To reply, put msg.channel straight into a send's target — it routes back to the same conversation. In a 1:1, from == channel; in a group, from (the participant) ≠ channel (the group).

from_me and the real recipient

WhatsApp's multi-device model fans every message you send out to your linked devices as a from_me message. The stanza's from is then your own account, not the peer — so for a from_me message the receive path derives channel and to from the stanza's recipient (the actual other party), not from from. This means to is the real recipient: it tells "I messaged myself" apart from "I messaged someone else", which from/channel alone cannot (both collapse to your account on a linked device).
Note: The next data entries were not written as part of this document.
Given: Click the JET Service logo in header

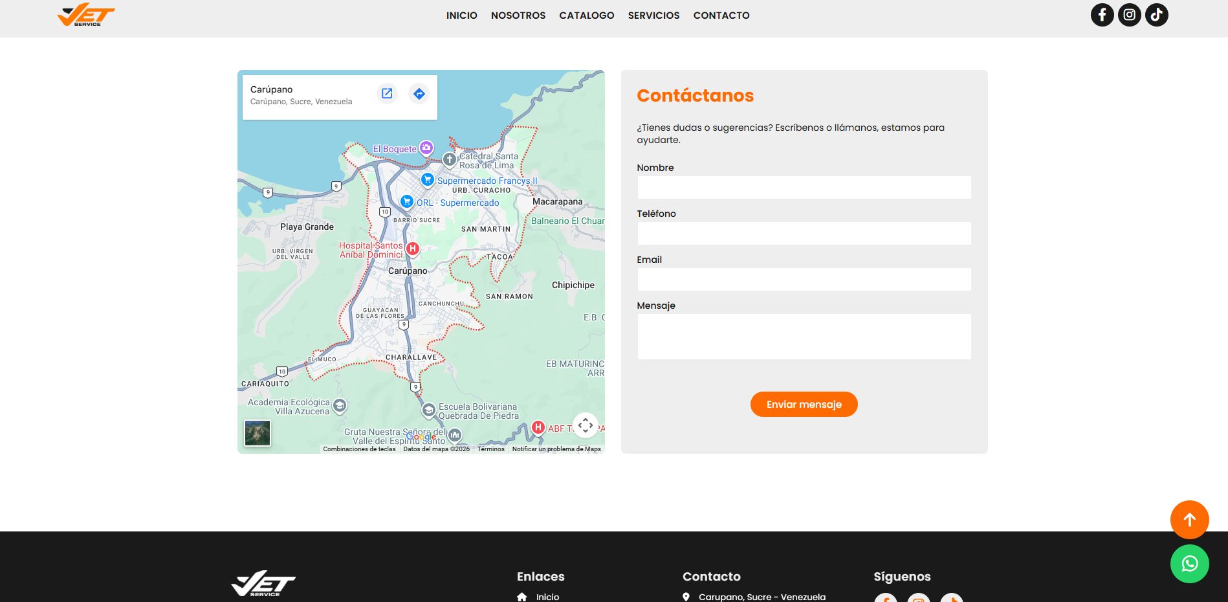Looking at the screenshot, I should tap(86, 15).
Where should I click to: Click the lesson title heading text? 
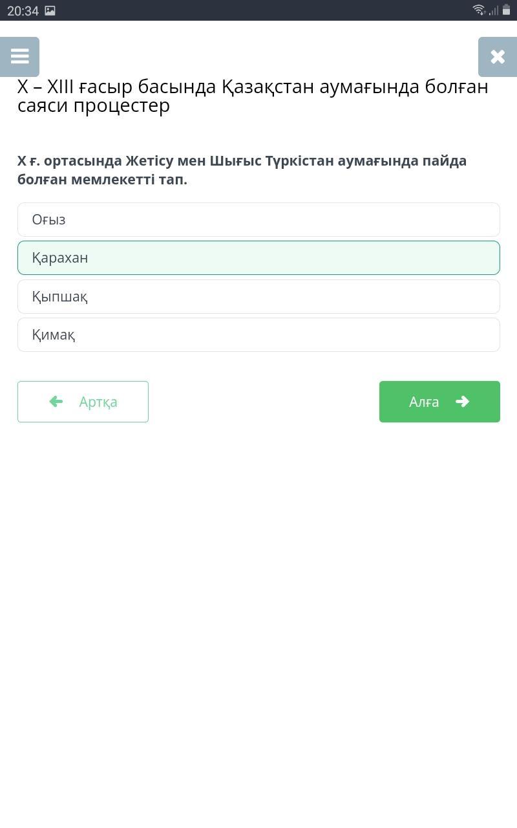[x=252, y=96]
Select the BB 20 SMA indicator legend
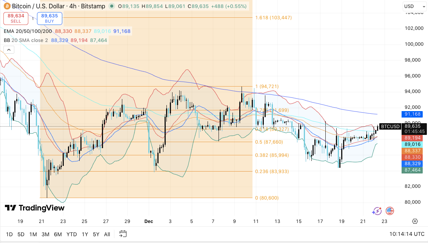Screen dimensions: 428x243 (26, 40)
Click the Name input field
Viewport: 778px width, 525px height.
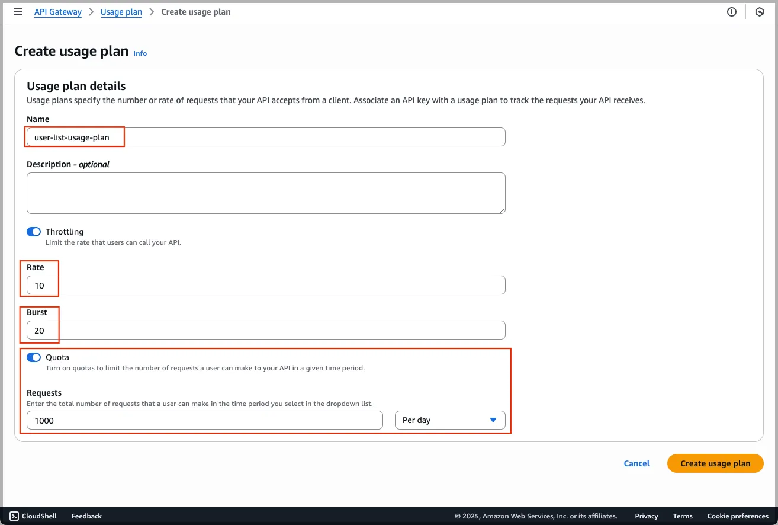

So a self-chat command channel — talking to an agent by messaging yourself — is Amarula.own_chat?/2 (no device comparison: the sending device isn't recoverable for own messages — WhatsApp strips it from the writer jid):

if Amarula.own_chat?(conn, msg) do
  handle_self_command(msg)   # the user messaged themselves → drive the agent
end

own_chat?/2 handles the LID/PN duality (the self chat may be addressed by either our PN or our LID) by matching to against both of our own identities.

No echo on a single connection. WhatsApp delivers a message only to the devices it was encrypted for, and the send path excludes our own sending device from that set. So a reply this connection sends to the self chat is delivered to our other devices (phone, other companions) but is not delivered back to us — there is no feedback loop, and you do not need to dedupe your own sends. (The only exception is running two connections on the same account: each then receives the other's sends, since they're different devices — there, dedupe cross-connection by the msg_id you got from the send.)

channel/from/to are typed Address.t() | nil because from_proto/2 is total (it copies meta verbatim, which a directly-constructed %Msg{} may leave nil). In practice every top-level %Msg{} emitted on :messages_upsert has a non-nil channel, from, and to — the receive path derives them from the stanza and our creds. The one exception is a nested quoted message (quoted.message): it carries channel/from but to: nil (a quote isn't independently addressed to you).

pushname

pushname is the sender's display name as it rides on the inbound stanza (the notify attr WhatsApp ships alongside participant/from). It lets a consumer name a contact the moment they message — no re-pairing, no separate contact fetch — even for someone WhatsApp only addresses by LID/number. It's nil for our own (from_me) messages and any stanza without the attr.

Summary

Types

A quoted message a reply points at. id/participant identify the original; message is the partial copy WhatsApp inlines (a nested %Amarula.Msg{}), enough to show the quote without a lookup. Use Amarula.resolve_quoted/2 to fetch the FULL original (cache → server) when the inline copy isn't enough.

t()

Functions

Build a %Msg{} from a decrypted proto and its envelope.

Types

media_kind()

@type media_kind() :: :image | :video | :audio | :document | :sticker

quoted()

@type quoted() :: %{
  id: String.t(),
  from: Amarula.Address.t() | nil,
  channel: Amarula.Address.t() | nil,
  message: t() | nil
}

A quoted message a reply points at. id/participant identify the original; message is the partial copy WhatsApp inlines (a nested %Amarula.Msg{}), enough to show the quote without a lookup. Use Amarula.resolve_quoted/2 to fetch the FULL original (cache → server) when the inline copy isn't enough.

t()

@type t() :: %Amarula.Msg{
  channel: Amarula.Address.t() | nil,
  content: term(),
  from: Amarula.Address.t() | nil,
  from_me: boolean(),
  id: String.t() | nil,
  mentions: [Amarula.Address.t()],
  pushname: String.t() | nil,
  quoted: quoted() | nil,
  raw: Amarula.Protocol.Proto.Message.t(),
  timestamp: integer() | nil,
  to: Amarula.Address.t() | nil,
  type: atom()
}

Functions

from_proto(proto, meta)

@spec from_proto(Amarula.Protocol.Proto.Message.t(), map()) :: t()

Build a %Msg{} from a decrypted proto and its envelope.

meta carries the stanza fields: :id, :channel (the room Address), :from (the writer Address — participant in a group, else the channel), :to (the addressed identity Address), :from_me, :pushname (the sender's display name off the stanza, nil when absent), :timestamp.